### [What is being asked]
Transcribe nothing except the lines below that run from the one with "The image size is (466, 259)." to the one with "You are a computer-use agent.", ends included, and do not copy any picture.
#### Records to use ####
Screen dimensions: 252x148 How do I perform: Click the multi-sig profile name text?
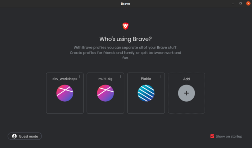tap(105, 79)
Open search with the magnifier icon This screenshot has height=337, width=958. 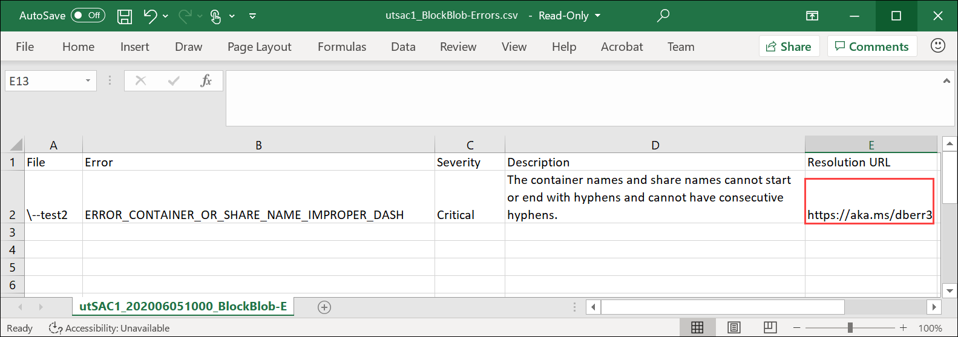click(x=663, y=16)
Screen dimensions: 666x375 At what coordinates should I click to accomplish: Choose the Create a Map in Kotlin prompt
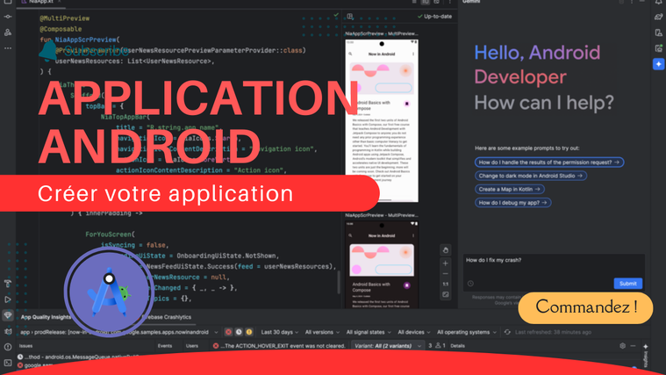pos(509,189)
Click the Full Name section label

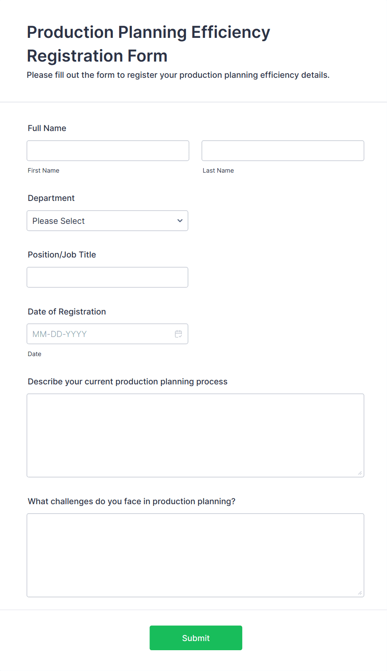47,128
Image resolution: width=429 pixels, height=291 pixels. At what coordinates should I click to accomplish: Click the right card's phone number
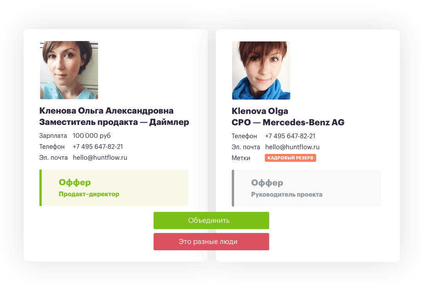[x=290, y=136]
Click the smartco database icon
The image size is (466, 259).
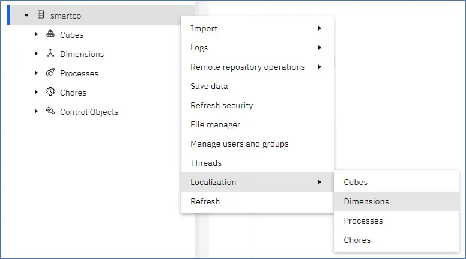click(41, 14)
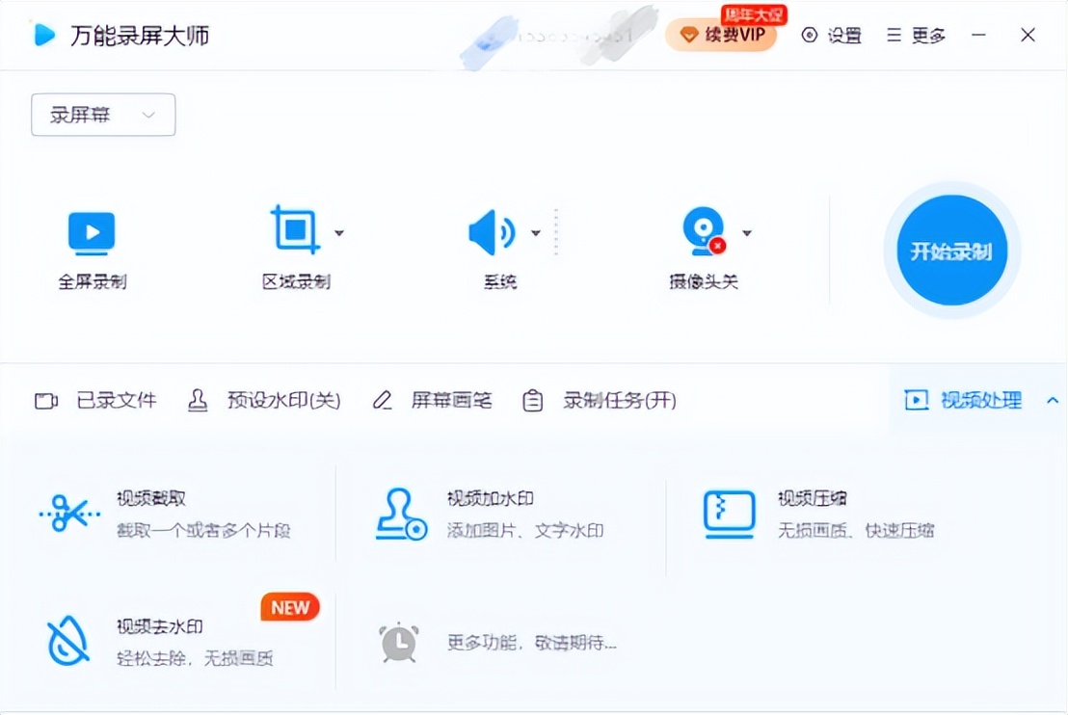Screen dimensions: 1068x715
Task: Click the 开始录制 start recording button
Action: (x=950, y=251)
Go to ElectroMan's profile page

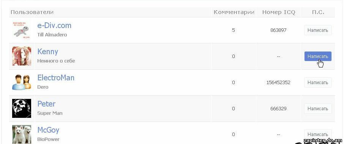point(56,78)
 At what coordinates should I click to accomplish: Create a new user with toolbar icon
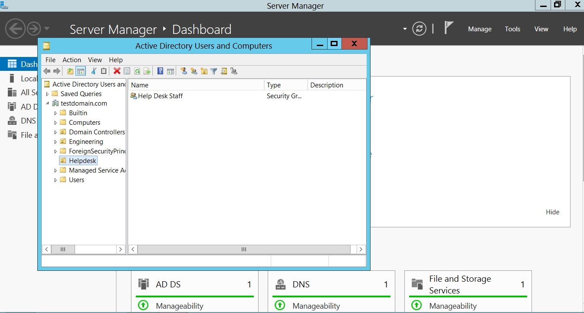pos(184,71)
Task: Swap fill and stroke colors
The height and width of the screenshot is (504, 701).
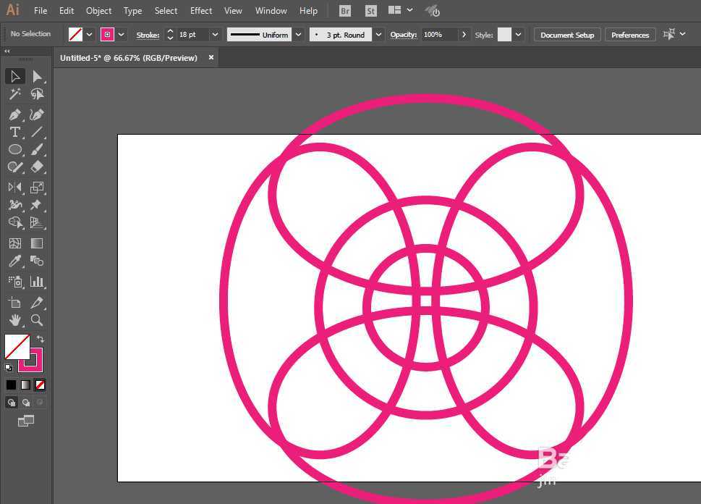Action: click(x=41, y=339)
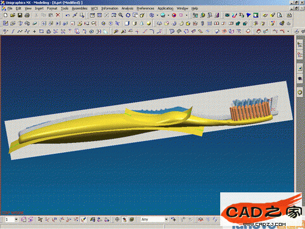Toggle the snap point crosshair circle icon
The image size is (305, 229).
coord(117,219)
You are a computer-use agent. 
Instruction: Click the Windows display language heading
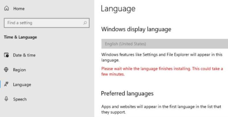[x=136, y=29]
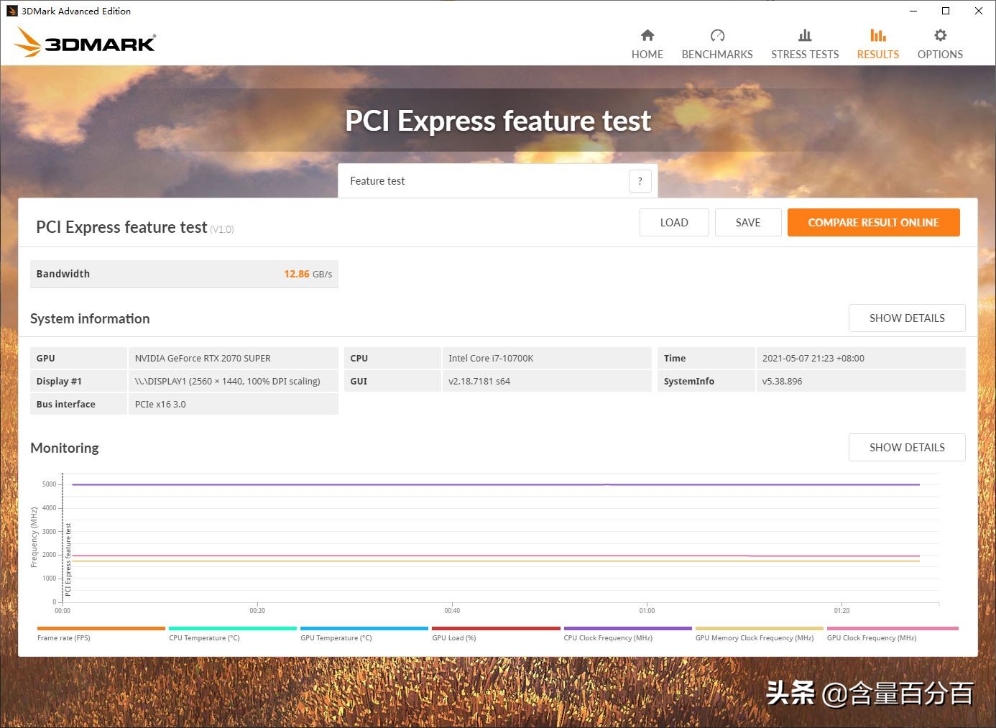Click the Home house icon

(647, 35)
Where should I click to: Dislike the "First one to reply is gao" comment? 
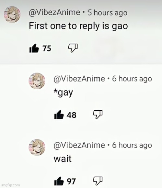(73, 48)
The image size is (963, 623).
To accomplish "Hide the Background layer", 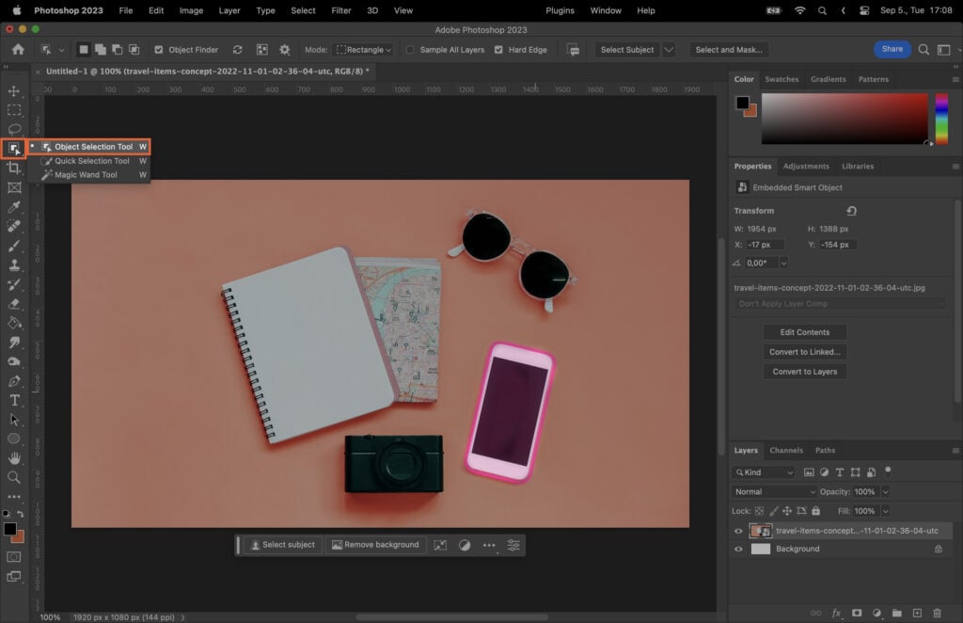I will [x=737, y=549].
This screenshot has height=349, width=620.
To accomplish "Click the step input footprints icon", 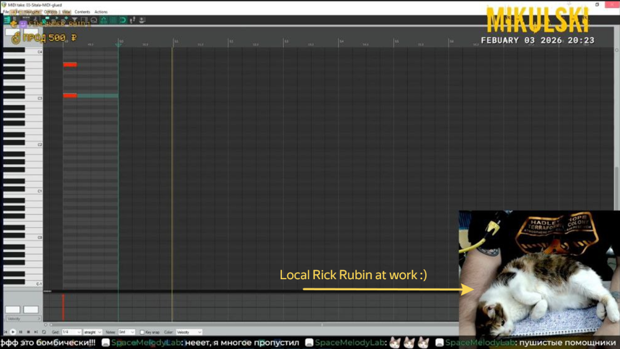I will tap(133, 20).
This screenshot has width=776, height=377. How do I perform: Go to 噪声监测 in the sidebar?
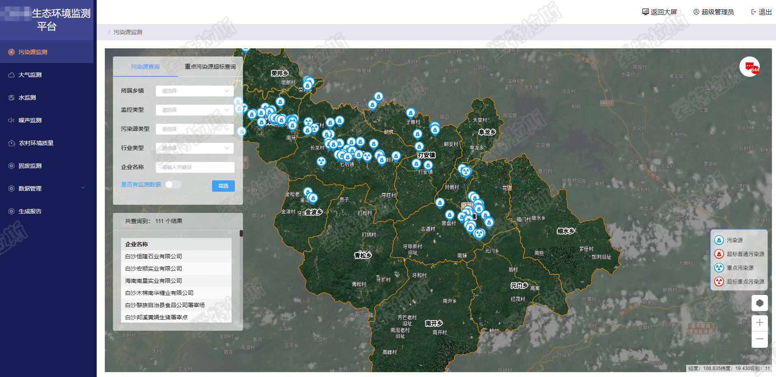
####
### [Output]
The image size is (466, 259).
click(41, 14)
Screen dimensions: 1068x715
Task: Click the 开始录制 start recording button
Action: (x=950, y=251)
Go to ElectroMan's profile page

point(56,78)
 At what coordinates should I click to accomplish: Create a new user with toolbar icon
pos(184,71)
Task: Swap fill and stroke colors
The height and width of the screenshot is (504, 701).
Action: click(x=41, y=339)
Toggle the snap point crosshair circle icon
The image size is (305, 229).
coord(117,219)
You are a computer-use agent. 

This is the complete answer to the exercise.